Hunt through the lines below for the string "blue" and copy each one that has it.

#### The records ####

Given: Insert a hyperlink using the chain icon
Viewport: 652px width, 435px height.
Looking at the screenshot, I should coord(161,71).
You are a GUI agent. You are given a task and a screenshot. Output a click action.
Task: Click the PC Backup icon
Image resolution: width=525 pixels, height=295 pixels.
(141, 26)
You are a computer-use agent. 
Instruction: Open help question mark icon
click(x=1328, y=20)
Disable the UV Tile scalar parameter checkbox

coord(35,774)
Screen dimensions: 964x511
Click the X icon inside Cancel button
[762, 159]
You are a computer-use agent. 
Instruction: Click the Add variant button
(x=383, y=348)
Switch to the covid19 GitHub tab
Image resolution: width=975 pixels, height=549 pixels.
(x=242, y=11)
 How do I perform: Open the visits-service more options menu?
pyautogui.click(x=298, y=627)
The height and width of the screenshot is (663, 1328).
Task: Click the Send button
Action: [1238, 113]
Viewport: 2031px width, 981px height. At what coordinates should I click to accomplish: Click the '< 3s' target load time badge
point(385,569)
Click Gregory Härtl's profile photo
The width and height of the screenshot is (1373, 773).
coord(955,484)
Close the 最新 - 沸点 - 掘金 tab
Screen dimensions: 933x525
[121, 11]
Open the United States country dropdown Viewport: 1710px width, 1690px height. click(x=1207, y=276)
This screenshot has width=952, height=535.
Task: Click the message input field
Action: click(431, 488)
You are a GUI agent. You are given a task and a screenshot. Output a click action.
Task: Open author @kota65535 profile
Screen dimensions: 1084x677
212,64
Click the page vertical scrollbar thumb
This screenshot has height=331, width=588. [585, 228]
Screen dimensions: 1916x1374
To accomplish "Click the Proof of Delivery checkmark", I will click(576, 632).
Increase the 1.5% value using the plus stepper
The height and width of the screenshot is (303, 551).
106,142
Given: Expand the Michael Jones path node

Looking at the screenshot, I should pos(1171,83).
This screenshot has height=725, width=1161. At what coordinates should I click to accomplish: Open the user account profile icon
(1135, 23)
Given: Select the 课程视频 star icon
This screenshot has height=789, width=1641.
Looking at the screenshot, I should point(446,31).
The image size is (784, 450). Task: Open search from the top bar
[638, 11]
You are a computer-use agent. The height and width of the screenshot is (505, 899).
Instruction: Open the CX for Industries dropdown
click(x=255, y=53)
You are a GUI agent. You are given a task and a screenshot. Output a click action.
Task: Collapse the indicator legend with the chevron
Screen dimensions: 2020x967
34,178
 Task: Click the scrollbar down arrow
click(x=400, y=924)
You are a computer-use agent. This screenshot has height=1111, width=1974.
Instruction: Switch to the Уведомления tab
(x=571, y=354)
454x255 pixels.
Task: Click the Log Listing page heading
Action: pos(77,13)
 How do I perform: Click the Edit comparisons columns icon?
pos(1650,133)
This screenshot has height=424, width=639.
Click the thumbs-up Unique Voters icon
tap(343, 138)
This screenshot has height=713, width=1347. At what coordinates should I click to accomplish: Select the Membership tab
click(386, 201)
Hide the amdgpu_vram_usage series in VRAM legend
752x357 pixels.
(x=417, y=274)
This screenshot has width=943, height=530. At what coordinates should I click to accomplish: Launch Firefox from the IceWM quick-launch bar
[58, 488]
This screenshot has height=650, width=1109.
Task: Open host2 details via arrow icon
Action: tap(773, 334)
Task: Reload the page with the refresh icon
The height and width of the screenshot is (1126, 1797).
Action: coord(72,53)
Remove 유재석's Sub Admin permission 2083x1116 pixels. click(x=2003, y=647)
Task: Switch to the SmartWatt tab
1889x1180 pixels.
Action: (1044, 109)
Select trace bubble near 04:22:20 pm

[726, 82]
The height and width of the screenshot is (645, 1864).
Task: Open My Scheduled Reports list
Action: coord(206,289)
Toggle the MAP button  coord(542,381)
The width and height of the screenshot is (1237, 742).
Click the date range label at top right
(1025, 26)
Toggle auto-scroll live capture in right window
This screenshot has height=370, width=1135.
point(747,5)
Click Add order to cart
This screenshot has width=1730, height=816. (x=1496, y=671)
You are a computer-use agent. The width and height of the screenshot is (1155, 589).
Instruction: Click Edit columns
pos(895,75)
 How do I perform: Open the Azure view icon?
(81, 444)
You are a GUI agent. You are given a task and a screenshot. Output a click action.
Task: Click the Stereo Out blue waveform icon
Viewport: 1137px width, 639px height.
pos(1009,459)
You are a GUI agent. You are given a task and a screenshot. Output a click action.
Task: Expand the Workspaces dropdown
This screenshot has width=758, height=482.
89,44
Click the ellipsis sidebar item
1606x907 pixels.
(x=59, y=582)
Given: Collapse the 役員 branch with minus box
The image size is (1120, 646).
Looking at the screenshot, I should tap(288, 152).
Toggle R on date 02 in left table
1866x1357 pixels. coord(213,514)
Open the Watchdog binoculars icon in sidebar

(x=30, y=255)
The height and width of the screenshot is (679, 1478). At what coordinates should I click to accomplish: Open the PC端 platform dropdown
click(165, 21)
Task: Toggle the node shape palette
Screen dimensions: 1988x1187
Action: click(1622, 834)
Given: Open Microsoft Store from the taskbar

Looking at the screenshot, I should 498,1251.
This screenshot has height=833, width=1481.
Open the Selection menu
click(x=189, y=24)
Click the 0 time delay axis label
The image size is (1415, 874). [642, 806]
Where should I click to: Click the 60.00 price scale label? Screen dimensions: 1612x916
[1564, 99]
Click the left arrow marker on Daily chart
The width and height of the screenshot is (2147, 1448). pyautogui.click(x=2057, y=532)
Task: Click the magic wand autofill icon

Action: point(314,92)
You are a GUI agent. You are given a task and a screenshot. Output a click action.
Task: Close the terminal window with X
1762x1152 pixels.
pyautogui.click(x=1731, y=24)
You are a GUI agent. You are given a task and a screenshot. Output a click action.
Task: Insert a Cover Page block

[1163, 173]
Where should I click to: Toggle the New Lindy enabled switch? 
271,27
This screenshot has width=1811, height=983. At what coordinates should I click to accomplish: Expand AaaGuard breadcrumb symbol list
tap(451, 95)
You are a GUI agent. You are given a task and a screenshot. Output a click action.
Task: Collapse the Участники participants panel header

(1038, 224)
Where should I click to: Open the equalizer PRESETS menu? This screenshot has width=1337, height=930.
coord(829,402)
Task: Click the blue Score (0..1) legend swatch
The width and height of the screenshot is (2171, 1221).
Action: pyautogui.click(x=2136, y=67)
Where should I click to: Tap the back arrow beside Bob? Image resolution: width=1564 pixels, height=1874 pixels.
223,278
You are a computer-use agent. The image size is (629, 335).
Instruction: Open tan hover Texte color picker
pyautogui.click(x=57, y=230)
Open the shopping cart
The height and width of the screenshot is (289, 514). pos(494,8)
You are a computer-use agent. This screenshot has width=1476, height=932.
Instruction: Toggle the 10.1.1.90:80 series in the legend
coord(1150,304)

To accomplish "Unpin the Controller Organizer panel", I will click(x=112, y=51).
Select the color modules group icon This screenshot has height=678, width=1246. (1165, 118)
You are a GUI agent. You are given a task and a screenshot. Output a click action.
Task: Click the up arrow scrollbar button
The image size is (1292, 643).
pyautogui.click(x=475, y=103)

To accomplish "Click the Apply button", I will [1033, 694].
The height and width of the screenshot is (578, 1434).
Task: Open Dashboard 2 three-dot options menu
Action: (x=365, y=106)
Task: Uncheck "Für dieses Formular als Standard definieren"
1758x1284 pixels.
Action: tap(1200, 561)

####

● Your solution
Task: Click the Stereo Out blue waveform icon
Task: Click the blue Score (0..1) legend swatch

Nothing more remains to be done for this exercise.